10. Pending the appeal, the first appellate Court, on application by the appellants admitted three additional documents and marked them as Ex.A-4 to Ex.A-6. On re-appreciation of evidences in the light of the additional documents, the first appellate Court has held that, the sketch-Ex.B4 = Ex.A6 indicates that from B-17 sluice, two vents, one vent towards east carrying water to Kalanjimedu village for irrigation and another vent towards south carrying the surplus water to join Kondiyar River. There is no evidence to show that from B- 17, the water flows through Kondiyar River channel for irrigation at Moovanallur village. Contrarily, Kalanjimedu village alone is linked to the irrigation vent from B-17 point.
11. This Court, while admitting the Second Appeal has formulated the following Substantial Questions of Law for consideration:-
1. Are not the Courts below erred in not considering that the raiyats have acquired the right of water to the irrigation especially when the law requires such customary supply to the raiyats should not be disturbed?
2. Is it not the duty of the Lower Appellate Court to re-examine the evidence of customary rights adduced by parties and come to a finding whether such a right of irrigation has been established or not?
12. The learned counsel for the appellants submitted that, the Courts below failed to appreciate the revenue documents and irrigation memoirs, which goes to show that the appellants' village was enjoying the customary right of irrigation through Kondiyar River. There is recorded evidence by way of irrigation memoir marked as Ex.A-3, which proves the right of irrigation to the appellants' village for 3 days in a week. Further, learned counsel submitted that pending the second appeal, this Court has passed an interim order on 24.09.1998 based on the report filed by the Executive Engineer, Public Works Department and by virtue of the arrangement made, pursuant to the interim order both the Moovanallur village as well as Kalanjimedu village are supplied water for irrigation from B-17 point. This arrangement is resented by the Kalanjimedu villagers for no valid reasons. There are few documents such as, the irrigation memoirs of the years 1899 and 1931 which re-inforce and supports the cause of the appellants.

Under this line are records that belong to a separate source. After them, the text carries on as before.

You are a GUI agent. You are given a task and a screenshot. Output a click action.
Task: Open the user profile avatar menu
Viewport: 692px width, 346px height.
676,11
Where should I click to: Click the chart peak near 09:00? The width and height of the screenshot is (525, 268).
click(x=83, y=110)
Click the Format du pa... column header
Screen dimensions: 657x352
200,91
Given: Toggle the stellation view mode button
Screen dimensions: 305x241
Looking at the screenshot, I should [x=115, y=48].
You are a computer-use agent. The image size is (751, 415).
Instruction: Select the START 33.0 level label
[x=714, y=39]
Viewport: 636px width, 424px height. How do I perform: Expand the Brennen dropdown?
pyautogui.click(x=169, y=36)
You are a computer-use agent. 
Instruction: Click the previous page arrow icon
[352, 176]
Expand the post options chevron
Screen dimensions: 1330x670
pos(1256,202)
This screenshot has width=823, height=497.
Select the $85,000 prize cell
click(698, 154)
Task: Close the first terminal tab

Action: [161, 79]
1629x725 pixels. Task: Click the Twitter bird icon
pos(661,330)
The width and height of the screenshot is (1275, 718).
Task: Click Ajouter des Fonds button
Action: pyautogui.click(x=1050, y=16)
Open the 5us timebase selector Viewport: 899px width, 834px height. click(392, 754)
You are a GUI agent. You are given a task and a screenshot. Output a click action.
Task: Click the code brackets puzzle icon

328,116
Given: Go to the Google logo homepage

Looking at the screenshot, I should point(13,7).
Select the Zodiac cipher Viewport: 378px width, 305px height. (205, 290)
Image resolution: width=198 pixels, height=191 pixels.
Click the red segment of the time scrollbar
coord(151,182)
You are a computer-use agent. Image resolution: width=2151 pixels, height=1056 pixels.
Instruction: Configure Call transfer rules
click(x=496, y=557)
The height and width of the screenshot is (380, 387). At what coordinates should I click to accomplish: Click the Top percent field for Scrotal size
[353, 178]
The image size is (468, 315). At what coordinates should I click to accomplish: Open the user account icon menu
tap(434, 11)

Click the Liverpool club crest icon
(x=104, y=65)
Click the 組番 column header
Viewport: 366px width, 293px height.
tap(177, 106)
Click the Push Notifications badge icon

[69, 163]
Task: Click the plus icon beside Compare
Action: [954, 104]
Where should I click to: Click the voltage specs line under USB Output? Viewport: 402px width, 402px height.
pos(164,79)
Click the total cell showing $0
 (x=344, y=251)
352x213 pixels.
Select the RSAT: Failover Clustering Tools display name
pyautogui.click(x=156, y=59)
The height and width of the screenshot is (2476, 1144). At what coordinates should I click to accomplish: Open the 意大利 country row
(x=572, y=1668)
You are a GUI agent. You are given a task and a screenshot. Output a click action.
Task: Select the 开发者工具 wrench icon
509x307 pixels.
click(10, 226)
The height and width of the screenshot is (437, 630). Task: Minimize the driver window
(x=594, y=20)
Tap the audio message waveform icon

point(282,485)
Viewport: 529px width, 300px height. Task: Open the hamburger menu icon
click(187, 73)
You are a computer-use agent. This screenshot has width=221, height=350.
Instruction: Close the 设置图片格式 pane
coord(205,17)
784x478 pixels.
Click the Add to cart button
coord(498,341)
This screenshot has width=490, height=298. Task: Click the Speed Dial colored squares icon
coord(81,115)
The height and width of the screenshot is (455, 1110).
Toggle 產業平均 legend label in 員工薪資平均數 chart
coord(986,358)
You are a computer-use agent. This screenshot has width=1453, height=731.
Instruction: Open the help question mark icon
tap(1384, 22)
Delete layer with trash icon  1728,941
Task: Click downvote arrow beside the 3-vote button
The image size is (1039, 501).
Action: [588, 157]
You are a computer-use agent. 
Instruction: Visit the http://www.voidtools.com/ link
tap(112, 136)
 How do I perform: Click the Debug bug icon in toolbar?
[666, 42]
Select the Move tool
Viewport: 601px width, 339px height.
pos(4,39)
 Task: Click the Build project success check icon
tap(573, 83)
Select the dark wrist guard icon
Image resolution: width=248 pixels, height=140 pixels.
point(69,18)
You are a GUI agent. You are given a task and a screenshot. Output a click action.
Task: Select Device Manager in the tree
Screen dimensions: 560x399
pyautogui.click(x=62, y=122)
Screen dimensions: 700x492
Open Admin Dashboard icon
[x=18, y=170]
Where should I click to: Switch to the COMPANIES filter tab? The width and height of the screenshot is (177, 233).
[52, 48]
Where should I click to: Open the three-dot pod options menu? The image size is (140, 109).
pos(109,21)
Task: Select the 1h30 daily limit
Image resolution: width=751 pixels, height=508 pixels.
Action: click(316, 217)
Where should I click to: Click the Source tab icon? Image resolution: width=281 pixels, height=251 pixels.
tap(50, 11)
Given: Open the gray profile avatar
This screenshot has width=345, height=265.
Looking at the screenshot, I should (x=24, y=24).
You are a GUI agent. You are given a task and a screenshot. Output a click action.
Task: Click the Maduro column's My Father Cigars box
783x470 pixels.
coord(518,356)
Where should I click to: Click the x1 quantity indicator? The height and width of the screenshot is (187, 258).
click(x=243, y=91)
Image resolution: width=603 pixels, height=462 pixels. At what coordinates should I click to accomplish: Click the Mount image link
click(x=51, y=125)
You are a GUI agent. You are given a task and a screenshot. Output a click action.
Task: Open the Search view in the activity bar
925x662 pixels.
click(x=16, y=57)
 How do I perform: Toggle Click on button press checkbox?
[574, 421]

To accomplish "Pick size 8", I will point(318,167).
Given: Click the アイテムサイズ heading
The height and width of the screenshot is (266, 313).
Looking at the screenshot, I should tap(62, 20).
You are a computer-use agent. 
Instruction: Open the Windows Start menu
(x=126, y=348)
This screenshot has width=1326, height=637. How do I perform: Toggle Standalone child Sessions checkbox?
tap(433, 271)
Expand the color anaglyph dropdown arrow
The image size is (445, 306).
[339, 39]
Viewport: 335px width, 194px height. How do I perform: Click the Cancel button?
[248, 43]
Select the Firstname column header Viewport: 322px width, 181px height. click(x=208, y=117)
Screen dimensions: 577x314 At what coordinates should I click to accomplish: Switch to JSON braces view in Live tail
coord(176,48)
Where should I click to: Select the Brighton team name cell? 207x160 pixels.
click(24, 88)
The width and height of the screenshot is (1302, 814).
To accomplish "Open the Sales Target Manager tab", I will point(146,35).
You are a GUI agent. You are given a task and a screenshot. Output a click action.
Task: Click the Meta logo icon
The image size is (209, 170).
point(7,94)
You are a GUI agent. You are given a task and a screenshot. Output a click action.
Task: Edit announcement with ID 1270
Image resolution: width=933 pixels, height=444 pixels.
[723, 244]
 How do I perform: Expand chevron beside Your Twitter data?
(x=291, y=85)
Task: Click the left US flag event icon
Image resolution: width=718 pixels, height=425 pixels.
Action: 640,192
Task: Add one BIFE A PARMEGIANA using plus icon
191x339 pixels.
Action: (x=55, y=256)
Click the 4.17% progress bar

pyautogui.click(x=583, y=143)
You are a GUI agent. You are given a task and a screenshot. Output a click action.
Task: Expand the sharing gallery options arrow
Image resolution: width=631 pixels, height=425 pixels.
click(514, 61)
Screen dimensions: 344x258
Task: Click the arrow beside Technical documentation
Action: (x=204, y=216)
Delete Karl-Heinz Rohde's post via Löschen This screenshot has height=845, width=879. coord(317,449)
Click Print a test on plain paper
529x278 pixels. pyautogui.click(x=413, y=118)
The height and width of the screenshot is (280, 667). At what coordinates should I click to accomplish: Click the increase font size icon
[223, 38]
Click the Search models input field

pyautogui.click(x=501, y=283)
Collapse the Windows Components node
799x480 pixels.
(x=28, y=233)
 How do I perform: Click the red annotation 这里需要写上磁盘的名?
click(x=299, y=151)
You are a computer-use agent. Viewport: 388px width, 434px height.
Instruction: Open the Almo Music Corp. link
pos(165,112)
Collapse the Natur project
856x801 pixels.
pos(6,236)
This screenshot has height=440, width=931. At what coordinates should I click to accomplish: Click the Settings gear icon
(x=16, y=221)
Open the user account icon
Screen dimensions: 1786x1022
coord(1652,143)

13. Per contra the learned Government Pleader representing for the respondents 3 and 4 submitted that the suit itself is not maintainable, in view of Section 3 of Tamil Nadu Irrigation Tanks ( Improvements) Act 1949. Secondly, the earlier suit in O.S.No.499/1986 was dismissed for default and no leave to file fresh suit was granted by the Court as alleged by the plaintiffs. Therefore, on the ground of res judicata also, the suit is liable to be dismissed. Thirdly, the plaint does not contain the schedule of the property with proper description as mandated under the Civil Procedure Code, for that reason also, the suit is bad. The State is the appropriate Authority to decide and distribute water equitably to the ryots. The pattadars have no right to demand or dictate the manner and source of irrigation. The Courts below have rightly dismissed the claim of the plaintiffs and there is no ground to interfere with the concurrent findings of the Courts below.
14. Maintainability:
The question of maintainblity of the suit is raised for the first time at the second appeal stage by the learned Government Pleader (CS) referring Sections 3 and 4 of the Tamilnadu Irrigation Tanks (Improvement) Act, 1949. Under Section 4 of the Tamilnadu Irrigation Tanks (Improvement) Act 1949, no Court shall entertain any suit or application for the issue of an injunction to restrain the exercise of any powers conferred on the Government by Section 3 the Tamilnadu Irrigation Tanks (Improvement) Act 1949. As far as, this case is concerned, the relief sought is to declare an existing right and injunction is against the unlawful interference of the existing right and no injunction is sought against the Government action on improving the irrigation tank.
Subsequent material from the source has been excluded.